* GIVEN INFORMATION:
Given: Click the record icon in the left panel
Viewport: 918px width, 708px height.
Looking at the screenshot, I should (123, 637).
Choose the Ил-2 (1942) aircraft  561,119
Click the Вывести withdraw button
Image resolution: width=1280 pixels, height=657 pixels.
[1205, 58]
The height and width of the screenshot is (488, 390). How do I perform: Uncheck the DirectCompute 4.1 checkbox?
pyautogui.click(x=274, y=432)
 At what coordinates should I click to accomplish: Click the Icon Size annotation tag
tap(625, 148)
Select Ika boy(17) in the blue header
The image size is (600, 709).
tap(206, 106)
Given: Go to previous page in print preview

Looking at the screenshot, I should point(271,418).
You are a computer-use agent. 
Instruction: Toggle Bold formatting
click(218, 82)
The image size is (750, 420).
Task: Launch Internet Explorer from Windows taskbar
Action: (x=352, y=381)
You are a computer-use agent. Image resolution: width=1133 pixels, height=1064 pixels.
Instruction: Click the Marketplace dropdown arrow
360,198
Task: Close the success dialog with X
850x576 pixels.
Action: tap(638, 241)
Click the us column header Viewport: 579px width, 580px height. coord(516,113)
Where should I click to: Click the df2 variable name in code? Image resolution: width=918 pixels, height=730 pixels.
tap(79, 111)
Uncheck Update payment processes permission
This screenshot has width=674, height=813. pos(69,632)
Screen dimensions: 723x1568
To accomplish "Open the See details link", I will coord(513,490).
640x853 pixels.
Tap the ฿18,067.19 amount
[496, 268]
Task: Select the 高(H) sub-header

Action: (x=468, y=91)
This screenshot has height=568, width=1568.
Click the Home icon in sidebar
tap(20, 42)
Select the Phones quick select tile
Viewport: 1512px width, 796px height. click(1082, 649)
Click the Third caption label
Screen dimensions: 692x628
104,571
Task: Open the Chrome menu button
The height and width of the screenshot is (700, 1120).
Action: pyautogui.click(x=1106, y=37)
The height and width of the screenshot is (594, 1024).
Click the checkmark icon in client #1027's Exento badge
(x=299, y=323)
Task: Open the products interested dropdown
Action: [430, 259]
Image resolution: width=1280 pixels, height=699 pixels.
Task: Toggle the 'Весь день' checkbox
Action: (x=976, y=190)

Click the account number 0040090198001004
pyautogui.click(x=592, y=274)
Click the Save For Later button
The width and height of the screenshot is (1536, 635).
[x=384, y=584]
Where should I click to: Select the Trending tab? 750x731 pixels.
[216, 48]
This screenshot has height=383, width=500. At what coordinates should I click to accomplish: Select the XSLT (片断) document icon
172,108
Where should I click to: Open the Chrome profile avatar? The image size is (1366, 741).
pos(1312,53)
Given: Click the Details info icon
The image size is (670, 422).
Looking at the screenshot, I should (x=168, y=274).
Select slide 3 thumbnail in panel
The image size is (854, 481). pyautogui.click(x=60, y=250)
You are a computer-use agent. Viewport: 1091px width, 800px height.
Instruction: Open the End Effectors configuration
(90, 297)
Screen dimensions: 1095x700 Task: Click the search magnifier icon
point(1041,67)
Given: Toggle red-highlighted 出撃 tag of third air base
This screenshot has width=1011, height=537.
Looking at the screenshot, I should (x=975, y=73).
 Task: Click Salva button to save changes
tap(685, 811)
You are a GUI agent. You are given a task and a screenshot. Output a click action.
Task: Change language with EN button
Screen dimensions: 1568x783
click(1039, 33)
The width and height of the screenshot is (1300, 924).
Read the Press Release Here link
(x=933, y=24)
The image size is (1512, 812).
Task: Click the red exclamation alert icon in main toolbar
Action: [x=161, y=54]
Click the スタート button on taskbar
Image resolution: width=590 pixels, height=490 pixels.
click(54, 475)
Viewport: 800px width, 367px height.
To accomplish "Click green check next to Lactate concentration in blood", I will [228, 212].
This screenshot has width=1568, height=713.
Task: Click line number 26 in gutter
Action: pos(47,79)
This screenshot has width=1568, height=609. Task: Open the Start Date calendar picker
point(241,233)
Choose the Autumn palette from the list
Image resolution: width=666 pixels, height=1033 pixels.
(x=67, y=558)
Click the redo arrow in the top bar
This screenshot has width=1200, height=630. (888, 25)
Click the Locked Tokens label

* ABOUT THIS TASK: Where the data above reaches the line holding "This screenshot has height=568, width=1568.", begin printing, and stop after the line holding "Task: Open the Chrome menu button". Each line must be reproduced exactly, with nothing else added.

* RESPONSE TO THE TASK:
This screenshot has height=568, width=1568.
Click the Home icon in sidebar
tap(20, 42)
Select the Phones quick select tile
Viewport: 1512px width, 796px height. click(1082, 649)
Click the Third caption label
Screen dimensions: 692x628
104,571
Task: Open the Chrome menu button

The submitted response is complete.